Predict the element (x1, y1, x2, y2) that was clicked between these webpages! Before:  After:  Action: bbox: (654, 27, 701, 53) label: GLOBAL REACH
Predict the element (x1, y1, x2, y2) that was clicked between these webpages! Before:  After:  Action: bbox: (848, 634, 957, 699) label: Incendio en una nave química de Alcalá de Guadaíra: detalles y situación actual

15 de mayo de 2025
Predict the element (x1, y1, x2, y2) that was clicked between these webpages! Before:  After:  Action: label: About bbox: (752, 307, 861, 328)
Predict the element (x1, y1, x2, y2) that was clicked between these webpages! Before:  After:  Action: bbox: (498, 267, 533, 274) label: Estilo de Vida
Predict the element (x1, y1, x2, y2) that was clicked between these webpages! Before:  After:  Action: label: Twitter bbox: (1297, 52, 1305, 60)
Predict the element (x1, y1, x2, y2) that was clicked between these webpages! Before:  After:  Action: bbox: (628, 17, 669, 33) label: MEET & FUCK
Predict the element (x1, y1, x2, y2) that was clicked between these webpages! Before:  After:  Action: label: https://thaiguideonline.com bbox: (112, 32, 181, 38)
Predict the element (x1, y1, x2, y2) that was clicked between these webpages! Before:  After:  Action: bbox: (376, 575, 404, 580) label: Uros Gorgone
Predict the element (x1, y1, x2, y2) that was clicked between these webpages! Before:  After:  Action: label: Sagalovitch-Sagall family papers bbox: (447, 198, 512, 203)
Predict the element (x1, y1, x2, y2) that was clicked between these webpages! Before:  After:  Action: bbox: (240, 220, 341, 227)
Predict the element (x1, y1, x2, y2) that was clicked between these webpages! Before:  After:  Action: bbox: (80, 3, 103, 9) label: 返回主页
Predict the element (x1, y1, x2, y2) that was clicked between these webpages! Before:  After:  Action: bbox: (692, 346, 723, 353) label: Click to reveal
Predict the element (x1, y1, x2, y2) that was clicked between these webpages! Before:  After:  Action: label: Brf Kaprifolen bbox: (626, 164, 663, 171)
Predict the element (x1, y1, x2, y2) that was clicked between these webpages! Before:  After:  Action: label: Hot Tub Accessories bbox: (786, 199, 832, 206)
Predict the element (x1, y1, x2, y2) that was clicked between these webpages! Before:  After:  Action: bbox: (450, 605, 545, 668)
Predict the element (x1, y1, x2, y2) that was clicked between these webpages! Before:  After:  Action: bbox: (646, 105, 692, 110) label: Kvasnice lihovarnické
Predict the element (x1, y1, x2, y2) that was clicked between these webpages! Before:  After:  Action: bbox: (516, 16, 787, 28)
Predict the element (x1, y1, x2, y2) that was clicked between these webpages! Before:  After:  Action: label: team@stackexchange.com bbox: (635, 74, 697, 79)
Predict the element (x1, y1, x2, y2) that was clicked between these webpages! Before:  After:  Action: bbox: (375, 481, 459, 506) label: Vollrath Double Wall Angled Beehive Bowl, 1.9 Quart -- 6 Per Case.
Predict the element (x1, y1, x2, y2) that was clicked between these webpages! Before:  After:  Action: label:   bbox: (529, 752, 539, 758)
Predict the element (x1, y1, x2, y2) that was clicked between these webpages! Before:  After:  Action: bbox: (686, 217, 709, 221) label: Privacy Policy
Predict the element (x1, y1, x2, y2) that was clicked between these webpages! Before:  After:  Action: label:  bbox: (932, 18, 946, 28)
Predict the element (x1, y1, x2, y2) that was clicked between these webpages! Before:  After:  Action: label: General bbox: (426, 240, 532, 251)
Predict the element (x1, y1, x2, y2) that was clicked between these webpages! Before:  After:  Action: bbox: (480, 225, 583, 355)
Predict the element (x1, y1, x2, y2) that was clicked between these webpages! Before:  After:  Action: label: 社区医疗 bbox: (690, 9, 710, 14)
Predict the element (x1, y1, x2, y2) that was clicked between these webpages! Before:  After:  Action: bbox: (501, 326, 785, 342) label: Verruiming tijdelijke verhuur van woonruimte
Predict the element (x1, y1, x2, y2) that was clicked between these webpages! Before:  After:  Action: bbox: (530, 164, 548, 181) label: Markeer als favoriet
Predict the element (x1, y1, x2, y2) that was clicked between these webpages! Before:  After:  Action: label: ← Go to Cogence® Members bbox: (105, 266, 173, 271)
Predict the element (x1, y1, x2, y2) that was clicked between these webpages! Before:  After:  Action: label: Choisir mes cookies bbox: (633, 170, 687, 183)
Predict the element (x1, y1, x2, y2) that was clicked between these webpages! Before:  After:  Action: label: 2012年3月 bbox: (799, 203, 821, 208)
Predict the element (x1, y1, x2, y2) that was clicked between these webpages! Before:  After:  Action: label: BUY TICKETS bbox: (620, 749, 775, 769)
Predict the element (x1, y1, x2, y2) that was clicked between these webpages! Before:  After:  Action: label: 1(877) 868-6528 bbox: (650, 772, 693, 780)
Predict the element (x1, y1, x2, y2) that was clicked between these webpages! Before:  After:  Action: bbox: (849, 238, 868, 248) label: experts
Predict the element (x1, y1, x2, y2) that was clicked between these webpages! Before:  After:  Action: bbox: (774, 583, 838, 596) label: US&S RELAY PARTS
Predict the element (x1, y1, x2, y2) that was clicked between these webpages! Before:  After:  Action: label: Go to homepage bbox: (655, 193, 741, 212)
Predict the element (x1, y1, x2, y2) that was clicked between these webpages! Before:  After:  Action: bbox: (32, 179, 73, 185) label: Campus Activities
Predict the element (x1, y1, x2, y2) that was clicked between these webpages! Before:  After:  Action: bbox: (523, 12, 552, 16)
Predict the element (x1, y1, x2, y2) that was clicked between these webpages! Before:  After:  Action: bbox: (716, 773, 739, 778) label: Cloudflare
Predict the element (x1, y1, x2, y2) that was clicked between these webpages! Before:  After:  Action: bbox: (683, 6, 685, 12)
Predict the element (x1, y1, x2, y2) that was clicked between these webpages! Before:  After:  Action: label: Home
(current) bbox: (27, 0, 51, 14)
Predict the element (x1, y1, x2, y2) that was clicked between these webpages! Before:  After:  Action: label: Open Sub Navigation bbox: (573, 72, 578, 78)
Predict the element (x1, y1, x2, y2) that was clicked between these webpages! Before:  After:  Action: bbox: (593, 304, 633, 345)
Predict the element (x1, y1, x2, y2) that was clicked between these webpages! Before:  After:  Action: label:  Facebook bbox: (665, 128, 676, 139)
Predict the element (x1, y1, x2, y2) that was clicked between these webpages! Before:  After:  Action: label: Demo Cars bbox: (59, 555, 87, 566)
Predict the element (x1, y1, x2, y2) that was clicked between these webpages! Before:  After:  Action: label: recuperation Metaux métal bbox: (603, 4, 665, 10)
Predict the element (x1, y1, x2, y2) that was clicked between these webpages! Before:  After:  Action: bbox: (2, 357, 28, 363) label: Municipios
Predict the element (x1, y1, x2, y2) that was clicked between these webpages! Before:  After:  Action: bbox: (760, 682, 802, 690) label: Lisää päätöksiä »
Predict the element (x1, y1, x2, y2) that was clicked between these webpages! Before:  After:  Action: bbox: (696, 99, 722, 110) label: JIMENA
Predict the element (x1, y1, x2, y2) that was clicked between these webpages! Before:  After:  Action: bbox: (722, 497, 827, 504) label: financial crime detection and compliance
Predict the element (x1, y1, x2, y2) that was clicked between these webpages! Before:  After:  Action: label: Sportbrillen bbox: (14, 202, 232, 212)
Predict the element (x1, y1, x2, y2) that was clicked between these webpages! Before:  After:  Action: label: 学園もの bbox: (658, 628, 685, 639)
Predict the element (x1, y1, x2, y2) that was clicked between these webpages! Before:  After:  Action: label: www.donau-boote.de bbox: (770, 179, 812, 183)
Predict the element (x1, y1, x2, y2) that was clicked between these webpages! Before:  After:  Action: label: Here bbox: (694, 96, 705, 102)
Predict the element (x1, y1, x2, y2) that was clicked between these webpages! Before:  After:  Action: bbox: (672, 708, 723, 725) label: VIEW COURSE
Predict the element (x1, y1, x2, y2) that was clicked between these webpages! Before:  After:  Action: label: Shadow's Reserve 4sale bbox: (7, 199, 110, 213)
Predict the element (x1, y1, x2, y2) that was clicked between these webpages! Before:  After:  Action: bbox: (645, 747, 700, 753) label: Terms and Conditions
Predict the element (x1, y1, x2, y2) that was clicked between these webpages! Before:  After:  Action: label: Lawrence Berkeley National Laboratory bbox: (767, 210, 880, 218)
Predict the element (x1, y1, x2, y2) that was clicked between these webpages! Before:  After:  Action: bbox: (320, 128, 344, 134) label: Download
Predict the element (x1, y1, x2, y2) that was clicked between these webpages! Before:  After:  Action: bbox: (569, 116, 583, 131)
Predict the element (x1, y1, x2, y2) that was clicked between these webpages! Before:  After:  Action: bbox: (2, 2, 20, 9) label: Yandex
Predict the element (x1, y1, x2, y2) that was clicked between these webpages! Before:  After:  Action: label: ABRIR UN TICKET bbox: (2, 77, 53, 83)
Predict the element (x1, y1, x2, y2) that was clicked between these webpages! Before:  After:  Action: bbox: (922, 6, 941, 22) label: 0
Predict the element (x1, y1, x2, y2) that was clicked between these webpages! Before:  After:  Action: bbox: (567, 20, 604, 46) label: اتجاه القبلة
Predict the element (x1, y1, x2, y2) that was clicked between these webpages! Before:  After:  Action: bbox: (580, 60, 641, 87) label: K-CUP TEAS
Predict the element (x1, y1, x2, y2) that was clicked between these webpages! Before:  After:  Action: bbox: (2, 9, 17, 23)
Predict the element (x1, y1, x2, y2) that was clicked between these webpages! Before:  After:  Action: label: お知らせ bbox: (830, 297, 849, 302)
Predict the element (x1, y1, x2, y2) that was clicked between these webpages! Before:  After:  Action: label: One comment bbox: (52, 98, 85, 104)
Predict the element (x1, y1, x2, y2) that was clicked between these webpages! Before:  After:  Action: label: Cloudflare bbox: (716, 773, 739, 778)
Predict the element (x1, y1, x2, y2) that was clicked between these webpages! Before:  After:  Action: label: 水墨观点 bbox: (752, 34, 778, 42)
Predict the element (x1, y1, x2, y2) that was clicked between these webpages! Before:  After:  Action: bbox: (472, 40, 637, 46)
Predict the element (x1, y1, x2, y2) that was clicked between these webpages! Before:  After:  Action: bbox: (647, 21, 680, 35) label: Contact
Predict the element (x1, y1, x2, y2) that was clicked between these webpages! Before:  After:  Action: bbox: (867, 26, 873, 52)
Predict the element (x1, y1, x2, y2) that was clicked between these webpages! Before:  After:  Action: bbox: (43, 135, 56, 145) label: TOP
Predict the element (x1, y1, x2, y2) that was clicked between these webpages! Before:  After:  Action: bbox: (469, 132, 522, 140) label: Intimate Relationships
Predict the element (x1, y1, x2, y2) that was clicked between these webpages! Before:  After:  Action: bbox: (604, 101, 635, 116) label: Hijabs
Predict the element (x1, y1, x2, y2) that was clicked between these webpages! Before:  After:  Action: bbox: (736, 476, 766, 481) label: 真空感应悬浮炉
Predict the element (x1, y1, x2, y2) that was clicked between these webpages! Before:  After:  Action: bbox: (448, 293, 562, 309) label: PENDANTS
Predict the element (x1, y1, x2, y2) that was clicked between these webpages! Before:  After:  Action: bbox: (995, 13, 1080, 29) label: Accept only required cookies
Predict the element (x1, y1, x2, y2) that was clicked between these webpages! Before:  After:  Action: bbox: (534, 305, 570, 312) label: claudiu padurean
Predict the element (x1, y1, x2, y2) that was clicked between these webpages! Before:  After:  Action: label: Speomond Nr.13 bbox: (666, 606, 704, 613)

+++++

→ WHAT YOU NEED TO DO
Pull out every line of the records that contains the string "Cloudflare".

→ FINISHED EXERCISE
Predict the element (x1, y1, x2, y2) that was clicked between these webpages! Before:  After:  Action: bbox: (716, 773, 739, 778) label: Cloudflare
Predict the element (x1, y1, x2, y2) that was clicked between these webpages! Before:  After:  Action: label: Cloudflare bbox: (716, 773, 739, 778)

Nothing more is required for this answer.